Qual será o critério para o país ser contemplado pelo fundo? Para o país receber dinheiro do fundo, não precisa apresentar um projeto com previsão da quantidade da venda de carbono em um período, digamos, de quatro anos, que já tem data de validade. A adesão é pelo programa de governo, que pode ser nacional. Detalhe: não precisa ser apenas floresta tropical. Outra coisa muito importante é que boa parte delas está na mão ou depende dos povos tradicionais. Eles não só dependem como interagem com essa floresta e acabam atuando como protetores da terra. O TFFF destina 20% do dinheiro que o país recebe para essa população. Trata-se de um instrumento de conservação com várias inovações.
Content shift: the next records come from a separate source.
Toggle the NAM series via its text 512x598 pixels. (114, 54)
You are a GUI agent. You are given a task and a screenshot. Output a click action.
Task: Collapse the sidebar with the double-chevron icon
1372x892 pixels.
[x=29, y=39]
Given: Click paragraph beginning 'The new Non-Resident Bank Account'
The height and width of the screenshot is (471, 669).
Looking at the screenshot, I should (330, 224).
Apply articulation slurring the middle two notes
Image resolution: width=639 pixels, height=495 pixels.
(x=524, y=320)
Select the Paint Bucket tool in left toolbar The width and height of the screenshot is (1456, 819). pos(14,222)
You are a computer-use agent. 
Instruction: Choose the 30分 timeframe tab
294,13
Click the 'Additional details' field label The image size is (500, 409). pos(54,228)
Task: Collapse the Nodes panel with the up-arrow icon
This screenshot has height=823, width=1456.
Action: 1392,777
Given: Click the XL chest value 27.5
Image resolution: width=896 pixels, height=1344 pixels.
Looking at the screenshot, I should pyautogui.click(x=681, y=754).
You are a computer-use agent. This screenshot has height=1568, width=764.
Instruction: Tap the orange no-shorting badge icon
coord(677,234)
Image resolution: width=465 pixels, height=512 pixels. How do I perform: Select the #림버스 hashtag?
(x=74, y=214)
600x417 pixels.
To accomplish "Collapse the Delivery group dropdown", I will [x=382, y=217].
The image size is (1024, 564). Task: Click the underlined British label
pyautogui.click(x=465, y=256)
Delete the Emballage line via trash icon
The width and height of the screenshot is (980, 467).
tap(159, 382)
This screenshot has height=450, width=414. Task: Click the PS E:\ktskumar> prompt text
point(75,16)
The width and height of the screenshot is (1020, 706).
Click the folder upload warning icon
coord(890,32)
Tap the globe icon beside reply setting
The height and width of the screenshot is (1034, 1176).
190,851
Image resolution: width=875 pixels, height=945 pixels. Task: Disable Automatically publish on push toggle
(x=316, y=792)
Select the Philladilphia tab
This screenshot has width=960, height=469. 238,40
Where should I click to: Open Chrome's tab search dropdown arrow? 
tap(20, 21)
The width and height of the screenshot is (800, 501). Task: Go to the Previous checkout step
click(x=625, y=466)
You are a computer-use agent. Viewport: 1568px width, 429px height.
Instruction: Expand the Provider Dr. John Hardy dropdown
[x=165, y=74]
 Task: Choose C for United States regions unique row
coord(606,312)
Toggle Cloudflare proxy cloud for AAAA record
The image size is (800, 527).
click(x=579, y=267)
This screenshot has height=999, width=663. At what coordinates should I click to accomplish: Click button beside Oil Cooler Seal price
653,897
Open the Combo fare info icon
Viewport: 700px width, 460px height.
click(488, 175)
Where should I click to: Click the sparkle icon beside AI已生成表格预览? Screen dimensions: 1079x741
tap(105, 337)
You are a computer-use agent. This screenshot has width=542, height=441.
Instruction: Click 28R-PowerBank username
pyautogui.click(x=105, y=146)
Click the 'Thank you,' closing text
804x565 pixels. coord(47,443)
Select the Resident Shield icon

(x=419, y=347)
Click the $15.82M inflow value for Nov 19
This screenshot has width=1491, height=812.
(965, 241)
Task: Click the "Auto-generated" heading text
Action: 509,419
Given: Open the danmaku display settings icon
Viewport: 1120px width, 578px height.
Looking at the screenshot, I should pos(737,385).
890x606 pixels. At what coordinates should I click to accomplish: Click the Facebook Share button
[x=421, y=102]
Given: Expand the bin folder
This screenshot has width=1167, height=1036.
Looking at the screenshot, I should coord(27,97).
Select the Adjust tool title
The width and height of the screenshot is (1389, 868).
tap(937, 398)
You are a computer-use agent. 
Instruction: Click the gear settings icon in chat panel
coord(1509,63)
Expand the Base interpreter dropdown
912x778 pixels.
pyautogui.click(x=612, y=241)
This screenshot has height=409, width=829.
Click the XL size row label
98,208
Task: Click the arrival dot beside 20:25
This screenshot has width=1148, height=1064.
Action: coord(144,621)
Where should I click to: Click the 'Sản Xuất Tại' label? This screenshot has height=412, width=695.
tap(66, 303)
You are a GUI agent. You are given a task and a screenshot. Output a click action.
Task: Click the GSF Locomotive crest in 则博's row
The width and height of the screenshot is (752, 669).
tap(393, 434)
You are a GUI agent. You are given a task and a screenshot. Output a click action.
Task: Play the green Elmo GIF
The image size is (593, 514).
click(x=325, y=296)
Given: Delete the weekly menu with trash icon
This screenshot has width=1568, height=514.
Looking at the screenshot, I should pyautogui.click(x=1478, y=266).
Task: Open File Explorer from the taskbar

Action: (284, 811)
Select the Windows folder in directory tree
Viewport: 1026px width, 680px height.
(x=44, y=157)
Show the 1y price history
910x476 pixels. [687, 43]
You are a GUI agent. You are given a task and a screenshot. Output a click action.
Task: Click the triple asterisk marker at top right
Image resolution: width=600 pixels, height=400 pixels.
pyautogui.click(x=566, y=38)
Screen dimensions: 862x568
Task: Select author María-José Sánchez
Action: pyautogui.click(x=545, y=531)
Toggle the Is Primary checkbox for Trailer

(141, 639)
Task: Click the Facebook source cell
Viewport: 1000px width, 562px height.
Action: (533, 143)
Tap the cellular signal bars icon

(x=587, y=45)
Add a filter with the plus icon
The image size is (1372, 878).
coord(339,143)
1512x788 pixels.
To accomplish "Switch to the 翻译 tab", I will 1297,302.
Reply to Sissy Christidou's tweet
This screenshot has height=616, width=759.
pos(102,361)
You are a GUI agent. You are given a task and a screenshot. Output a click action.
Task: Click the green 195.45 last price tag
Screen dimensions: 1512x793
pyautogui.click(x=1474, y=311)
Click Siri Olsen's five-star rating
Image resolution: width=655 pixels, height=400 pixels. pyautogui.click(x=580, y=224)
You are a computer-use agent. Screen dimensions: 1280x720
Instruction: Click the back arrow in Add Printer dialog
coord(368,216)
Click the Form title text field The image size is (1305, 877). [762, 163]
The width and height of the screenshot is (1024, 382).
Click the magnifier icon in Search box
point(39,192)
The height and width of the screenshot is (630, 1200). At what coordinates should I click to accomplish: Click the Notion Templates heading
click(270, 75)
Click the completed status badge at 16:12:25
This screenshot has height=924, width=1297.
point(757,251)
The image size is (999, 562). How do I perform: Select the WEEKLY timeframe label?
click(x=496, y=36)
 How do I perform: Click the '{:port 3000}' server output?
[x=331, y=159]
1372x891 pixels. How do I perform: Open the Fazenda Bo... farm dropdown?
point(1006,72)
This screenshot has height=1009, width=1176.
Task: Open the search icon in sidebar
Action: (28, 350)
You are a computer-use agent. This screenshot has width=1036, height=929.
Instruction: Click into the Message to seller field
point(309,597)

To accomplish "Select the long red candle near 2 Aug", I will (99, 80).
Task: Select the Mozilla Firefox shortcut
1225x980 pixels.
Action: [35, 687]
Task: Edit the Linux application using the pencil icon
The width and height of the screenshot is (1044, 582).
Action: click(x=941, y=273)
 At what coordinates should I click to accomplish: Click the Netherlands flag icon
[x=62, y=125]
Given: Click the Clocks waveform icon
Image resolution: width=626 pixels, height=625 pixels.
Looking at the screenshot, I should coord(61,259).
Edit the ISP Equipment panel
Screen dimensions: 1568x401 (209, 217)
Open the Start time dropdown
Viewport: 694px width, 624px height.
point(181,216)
De onde vem o dinheiro do fundo? Primeiro, quero deixar claro que não vem de doação. Não vamos depender de filantropia, porque não queremos concorrer com outras agendas importantes de fome, epidemia e reconstrução pós-guerra. O fundo começa com o dinheiro dos governos. O Brasil já colocou o primeiro bilhão de dólares. É aberto a investidores. Quem botar dinheiro no fundo é investidor. O objetivo é chegar aos primeiros 25 bilhões de dólares que servem para alavancar 100 bilhões no mercado. Os 125 bilhões serão investidos em variações de renda fixa, digamos assim. Recebemos X, prometemos Y para os investidores, e a diferença que será de 4 bilhões de dólares serão para financiar as florestas em pé.